Pierre-Édouard Stérin est un homme d’affaires, milliardaire, exilé fiscal, proche de l’extrême droite. Si l’homme fait parler de lui récemment, c’est surtout après avoir refusé (et ce pour la seconde fois), la convocation de la commission d’enquête de l’Assemblée nationale sur l’« organisation des élections en France » qui devait se tenir le 20 mai 2025. Il devait ainsi s’expliquer sur son activisme politique après avoir annoncé être prêt à dépenser 150 millions d’euros sur dix ans, à travers son fonds d’investissement Otium Capital et son projet Periclès. L’objectif étant d’influencer le débat public et soutenir des candidats à droite de l’échiquier politique aux élections. Sa volonté semble claire, Pierre-Édouard Stérin veut faire gagner la droite et l’extrême droite, le libéralisme économique et les conservateurs sur les sujets de société. Suite à ce refus, le président de la commission a annoncé qu’il saisirait la justice.

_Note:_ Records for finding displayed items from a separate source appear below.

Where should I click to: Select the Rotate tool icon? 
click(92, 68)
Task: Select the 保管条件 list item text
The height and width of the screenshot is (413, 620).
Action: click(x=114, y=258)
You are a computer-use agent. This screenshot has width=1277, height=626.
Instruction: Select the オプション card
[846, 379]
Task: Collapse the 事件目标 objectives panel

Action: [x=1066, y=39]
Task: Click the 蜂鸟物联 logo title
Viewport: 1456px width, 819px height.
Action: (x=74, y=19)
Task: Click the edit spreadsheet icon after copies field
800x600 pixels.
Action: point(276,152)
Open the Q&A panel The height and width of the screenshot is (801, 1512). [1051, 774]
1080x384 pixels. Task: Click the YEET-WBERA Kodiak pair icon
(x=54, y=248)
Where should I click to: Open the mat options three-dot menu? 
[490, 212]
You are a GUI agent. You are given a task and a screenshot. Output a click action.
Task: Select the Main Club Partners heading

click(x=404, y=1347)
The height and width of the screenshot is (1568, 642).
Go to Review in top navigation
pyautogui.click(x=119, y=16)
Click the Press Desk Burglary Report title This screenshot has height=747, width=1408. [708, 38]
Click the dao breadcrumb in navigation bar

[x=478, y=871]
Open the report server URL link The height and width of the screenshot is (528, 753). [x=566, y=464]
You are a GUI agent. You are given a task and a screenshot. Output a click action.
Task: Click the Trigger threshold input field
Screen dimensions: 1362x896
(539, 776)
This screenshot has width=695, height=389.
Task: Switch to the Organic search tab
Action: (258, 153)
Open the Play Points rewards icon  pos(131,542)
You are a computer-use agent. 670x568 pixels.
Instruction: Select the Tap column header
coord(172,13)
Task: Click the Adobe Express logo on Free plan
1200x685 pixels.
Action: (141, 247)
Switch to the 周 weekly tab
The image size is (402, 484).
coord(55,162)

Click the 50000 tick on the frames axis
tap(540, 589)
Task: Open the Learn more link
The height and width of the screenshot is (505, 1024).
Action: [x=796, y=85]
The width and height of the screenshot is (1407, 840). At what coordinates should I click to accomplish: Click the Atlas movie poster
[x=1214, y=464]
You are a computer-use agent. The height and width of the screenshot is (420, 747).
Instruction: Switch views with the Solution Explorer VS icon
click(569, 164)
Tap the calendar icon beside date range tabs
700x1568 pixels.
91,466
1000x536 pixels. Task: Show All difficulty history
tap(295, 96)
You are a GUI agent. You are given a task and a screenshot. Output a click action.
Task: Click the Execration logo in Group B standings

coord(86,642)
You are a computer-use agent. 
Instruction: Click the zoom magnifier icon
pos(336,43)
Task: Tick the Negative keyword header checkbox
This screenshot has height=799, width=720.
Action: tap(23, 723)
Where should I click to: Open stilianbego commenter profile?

Parmi les sept associations présentes lors de la prochaine soirée caritative, on trouve Enfance Adolescence et Diabète. Une association créée en 2007 par le personnel du service de diabétologie pédiatrique de l’Hôpital des Enfants du CHU de Toulouse et plusieurs parents. Désireuse d’accompagner les enfants atteints de diabète de type 1 et leur famille, elle a d’ores et déjà accompagné plus de 500 enfants. Pour Corinne Colmel, directrice et cofondatrice, la participation à l’événement n’a pas de lien avec des idéaux politiques : « Nous avons déposé notre dossier, car nous sommes une association. Nous ne disposons d’aucune aide, que ce soit, de la part de la mairie de Toulouse, du département ou pour le moment de la région, nous avons cependant besoin de financement. »
Selon la directrice, aucun lien avec le fondateur Pierre-Édouard Stérin n’est apparent : « Nous n’avons rencontré que des mécènes locaux, on ne nous a rien demandés, rien d’étonnant ou qui pourrait être contraire à nos valeurs. À mes yeux, cela est davantage de la philanthropie à l’américaine. Si cela était un événement aux valeurs de gauche, nous aurions dans ce cas des subventions de la part de l’État. »
Depuis l’annonce de la participation de l’association à l’événement, Corinne Colmel explique avoir reçu diverses menaces par SMS : « On me dit que participer à cet événement n’est pas éthique, que nous risquons d’être manipulés… Mais cette soirée nous permettra de rencontrer des mécènes locaux et nous en avons besoin pour que notre association puisse continuer d’exister. Je suis très en colère, car c’est culpabilisant, mais nous voulons seulement mettre en lumière nos actions », conclut-elle.
Récemment, une autre association, au départ lauréat de l’événement a décidé, elle, de se retirer. Sans dévoiler les raisons exactes, la présidente des Camions douche, explique « ne pas partager les mêmes valeurs que les organisateurs de l’événement ».
Selon Thomas Tixier, chargé de communication de l’événement, les associations doivent assurer une communication de l’événement, mais aussi une sécurisation de dons. « Il faut que ces associations nous prouvent que des personnes prêtes à leur faire des dons viendront à la soirée ».